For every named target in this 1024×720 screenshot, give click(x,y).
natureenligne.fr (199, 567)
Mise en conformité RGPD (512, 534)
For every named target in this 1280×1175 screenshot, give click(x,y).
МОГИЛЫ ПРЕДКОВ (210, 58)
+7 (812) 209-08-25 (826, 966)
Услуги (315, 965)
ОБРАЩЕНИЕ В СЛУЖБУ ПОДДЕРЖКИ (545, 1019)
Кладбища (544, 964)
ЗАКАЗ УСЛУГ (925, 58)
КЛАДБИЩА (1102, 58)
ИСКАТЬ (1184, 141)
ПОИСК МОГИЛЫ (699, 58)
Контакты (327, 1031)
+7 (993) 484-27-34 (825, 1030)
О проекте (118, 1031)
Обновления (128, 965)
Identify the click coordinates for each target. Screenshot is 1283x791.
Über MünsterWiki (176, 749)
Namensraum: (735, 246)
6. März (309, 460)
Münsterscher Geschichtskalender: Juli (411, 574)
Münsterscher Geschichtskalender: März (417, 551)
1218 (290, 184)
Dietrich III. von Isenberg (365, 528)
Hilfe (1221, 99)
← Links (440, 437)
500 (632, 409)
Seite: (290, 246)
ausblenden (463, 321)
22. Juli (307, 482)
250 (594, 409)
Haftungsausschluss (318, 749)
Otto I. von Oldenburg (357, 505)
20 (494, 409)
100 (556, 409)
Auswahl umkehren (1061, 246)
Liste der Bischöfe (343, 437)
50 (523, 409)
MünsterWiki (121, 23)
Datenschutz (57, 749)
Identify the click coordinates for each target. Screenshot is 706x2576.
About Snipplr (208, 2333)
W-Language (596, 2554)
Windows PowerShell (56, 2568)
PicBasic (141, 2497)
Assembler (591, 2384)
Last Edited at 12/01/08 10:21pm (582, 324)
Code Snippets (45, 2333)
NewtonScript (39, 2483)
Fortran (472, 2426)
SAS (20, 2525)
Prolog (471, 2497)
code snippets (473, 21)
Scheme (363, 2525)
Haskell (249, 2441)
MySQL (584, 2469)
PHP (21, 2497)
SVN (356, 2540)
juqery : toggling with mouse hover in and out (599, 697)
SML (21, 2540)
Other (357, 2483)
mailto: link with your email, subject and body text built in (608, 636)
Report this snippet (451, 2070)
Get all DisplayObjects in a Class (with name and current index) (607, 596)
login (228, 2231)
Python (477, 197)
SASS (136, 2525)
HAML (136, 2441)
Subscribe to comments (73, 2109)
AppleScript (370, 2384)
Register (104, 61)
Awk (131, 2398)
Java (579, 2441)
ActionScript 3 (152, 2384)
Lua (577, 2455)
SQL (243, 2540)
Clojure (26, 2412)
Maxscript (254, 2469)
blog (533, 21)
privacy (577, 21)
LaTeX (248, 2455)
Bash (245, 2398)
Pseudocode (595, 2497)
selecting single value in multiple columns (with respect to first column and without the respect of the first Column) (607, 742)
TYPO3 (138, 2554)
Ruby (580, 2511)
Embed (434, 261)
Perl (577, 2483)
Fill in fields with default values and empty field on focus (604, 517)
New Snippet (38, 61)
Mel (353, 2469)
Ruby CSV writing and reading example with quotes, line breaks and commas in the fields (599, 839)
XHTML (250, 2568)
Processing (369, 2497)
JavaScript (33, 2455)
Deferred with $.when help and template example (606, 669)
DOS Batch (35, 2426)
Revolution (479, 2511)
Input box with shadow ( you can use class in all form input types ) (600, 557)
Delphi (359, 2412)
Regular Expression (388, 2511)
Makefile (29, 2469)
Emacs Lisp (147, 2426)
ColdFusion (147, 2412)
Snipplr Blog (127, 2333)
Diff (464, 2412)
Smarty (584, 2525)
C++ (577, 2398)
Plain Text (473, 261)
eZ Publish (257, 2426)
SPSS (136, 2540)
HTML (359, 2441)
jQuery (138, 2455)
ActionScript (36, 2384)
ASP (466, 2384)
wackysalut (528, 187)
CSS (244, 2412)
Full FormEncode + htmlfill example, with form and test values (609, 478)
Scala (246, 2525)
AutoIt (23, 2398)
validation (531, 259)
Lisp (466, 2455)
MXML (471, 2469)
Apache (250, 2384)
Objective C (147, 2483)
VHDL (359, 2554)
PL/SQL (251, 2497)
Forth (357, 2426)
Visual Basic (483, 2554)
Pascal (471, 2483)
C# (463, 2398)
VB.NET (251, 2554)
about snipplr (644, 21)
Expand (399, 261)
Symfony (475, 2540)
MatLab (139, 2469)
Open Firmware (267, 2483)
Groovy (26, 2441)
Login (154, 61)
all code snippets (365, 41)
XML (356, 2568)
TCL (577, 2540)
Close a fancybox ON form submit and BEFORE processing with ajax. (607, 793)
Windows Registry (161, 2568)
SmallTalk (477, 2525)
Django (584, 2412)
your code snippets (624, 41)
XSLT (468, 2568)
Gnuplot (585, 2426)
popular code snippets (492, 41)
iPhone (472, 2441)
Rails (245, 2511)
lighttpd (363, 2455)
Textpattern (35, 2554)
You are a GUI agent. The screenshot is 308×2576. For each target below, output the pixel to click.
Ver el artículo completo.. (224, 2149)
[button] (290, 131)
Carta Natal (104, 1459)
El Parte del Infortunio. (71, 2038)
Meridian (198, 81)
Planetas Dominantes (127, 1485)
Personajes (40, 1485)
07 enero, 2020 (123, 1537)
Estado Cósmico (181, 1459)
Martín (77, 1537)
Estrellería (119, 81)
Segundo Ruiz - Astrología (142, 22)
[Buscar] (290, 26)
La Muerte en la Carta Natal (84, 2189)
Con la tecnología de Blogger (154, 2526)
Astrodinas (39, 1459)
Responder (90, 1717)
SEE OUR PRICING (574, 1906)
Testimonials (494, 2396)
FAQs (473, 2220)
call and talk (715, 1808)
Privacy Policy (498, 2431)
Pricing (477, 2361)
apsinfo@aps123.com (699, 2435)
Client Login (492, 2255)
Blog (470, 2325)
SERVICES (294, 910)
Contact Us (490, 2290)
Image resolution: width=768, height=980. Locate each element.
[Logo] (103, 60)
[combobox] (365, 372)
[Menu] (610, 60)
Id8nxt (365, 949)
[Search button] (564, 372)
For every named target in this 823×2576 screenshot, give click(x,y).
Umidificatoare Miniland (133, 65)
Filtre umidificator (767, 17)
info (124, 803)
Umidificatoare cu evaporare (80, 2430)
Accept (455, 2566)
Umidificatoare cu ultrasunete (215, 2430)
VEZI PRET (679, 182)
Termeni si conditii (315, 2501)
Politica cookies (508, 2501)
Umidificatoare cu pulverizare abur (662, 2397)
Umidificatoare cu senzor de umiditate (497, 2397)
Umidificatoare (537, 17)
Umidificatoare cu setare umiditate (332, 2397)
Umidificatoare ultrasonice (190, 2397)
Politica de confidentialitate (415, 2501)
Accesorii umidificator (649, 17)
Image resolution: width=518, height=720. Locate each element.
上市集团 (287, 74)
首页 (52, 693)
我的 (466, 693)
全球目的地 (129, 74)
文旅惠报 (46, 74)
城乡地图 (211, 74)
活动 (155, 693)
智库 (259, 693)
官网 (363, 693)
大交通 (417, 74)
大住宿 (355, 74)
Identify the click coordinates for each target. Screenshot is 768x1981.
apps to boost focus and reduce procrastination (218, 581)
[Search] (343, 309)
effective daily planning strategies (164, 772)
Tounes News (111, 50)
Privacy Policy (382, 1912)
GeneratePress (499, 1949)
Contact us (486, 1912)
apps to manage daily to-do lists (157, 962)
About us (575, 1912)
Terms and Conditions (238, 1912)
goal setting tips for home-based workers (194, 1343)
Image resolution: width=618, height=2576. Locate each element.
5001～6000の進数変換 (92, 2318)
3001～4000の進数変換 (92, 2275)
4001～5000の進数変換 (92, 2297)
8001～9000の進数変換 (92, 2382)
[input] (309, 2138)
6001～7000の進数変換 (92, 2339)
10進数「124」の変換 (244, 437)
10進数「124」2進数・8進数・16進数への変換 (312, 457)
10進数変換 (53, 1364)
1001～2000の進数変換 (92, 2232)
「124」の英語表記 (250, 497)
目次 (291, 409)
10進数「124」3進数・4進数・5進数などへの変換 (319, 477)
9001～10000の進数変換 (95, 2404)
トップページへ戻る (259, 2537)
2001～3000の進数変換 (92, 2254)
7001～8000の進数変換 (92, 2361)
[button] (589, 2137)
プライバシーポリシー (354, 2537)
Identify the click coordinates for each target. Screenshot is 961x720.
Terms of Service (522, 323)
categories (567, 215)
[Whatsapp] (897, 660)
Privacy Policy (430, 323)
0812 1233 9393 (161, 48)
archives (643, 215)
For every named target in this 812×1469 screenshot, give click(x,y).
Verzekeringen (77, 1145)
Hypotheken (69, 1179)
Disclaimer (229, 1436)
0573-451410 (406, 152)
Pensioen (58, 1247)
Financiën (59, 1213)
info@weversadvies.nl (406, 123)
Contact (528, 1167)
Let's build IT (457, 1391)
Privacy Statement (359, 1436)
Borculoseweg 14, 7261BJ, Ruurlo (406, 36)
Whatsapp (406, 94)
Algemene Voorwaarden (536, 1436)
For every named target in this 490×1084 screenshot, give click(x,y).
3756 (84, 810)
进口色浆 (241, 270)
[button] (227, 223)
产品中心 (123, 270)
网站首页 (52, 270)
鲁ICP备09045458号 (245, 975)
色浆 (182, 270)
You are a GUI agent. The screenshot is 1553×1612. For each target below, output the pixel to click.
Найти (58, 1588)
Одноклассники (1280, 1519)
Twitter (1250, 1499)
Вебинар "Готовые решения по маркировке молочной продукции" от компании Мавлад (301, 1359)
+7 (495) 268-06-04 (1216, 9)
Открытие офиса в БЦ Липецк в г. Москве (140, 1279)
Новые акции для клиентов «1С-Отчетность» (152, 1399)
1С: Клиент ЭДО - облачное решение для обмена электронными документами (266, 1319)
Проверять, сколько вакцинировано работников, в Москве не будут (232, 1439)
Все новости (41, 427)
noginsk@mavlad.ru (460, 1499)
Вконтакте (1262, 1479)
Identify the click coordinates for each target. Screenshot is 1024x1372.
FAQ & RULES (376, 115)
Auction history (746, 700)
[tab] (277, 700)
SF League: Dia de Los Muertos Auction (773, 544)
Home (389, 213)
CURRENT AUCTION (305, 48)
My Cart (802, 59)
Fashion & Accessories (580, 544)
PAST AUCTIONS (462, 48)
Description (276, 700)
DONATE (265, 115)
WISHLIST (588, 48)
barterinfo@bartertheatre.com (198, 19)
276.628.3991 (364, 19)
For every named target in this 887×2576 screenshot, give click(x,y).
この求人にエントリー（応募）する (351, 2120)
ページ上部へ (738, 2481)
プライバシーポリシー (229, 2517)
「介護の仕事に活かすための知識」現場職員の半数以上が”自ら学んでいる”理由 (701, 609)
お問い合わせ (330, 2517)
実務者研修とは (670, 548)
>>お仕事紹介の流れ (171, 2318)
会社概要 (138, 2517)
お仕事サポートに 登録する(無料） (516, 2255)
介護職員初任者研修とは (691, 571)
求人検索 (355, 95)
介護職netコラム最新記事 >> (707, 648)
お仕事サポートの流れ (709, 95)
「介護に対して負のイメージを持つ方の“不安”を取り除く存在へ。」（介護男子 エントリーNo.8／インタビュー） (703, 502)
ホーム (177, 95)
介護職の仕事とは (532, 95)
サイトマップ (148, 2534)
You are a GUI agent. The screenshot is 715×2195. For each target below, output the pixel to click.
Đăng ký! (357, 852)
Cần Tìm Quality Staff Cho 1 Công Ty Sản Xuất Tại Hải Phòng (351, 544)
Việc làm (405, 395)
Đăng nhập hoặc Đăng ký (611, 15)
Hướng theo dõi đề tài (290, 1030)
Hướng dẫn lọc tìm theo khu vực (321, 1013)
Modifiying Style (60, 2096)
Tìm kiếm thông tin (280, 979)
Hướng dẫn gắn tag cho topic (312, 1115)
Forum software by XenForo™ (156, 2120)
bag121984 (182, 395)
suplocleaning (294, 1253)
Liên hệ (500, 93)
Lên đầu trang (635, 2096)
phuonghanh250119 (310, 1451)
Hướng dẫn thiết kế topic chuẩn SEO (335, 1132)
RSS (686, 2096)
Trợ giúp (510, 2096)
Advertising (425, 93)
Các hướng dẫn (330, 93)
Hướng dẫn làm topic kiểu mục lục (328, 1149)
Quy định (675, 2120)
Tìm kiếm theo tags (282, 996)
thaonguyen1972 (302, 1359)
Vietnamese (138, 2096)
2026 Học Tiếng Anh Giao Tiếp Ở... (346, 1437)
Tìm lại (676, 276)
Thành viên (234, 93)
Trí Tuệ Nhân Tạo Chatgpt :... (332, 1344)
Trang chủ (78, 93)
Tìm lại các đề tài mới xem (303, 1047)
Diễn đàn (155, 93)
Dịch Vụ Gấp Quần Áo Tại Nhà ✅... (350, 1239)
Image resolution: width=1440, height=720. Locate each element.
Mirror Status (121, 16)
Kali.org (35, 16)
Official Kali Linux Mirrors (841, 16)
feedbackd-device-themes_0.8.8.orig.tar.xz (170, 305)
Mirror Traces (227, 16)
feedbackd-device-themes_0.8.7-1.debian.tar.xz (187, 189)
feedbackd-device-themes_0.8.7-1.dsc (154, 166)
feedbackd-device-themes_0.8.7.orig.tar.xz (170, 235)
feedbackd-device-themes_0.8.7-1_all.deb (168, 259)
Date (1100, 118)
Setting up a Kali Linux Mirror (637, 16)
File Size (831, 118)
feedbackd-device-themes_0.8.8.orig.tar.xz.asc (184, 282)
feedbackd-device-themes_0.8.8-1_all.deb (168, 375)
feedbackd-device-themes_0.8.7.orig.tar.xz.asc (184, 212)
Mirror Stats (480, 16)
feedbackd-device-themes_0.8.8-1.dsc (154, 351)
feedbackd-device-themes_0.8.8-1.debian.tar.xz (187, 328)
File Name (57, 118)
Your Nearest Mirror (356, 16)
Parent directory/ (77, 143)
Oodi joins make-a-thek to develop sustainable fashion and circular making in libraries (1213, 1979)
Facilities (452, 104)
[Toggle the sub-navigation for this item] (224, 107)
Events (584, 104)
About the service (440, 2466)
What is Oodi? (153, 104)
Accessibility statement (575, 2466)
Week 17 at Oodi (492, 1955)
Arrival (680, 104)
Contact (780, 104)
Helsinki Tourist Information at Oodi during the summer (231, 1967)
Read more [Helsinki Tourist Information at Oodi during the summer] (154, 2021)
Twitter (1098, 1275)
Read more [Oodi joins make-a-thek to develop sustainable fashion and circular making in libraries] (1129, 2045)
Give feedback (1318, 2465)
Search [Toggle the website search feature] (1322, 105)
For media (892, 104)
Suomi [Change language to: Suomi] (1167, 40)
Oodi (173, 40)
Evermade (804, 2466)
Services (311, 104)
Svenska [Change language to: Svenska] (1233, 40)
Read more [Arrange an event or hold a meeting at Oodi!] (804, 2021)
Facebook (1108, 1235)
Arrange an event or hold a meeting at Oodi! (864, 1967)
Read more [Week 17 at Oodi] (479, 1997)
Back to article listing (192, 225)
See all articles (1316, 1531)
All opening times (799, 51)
__________
[GIVEN PROBLEM]: Could you retype, character for character, the records above from the line containing "お仕事サポートに 登録する(無料） (516, 2255)" through the line containing "Cần Tìm Quality"?

[CORRECT OUTPUT]:
お仕事サポートに 登録する(無料） (516, 2255)
介護職員初任者研修とは (691, 571)
求人検索 (355, 95)
介護職netコラム最新記事 >> (707, 648)
お仕事サポートの流れ (709, 95)
「介護に対して負のイメージを持つ方の“不安”を取り除く存在へ。」（介護男子 エントリーNo.8／インタビュー） (703, 502)
ホーム (177, 95)
介護職の仕事とは (532, 95)
サイトマップ (148, 2534)
You are a GUI agent. The screenshot is 715×2195. For each target below, output the pixel to click.
Đăng ký! (357, 852)
Cần Tìm Quality Staff Cho 1 Công Ty Sản Xuất Tại Hải Phòng (351, 544)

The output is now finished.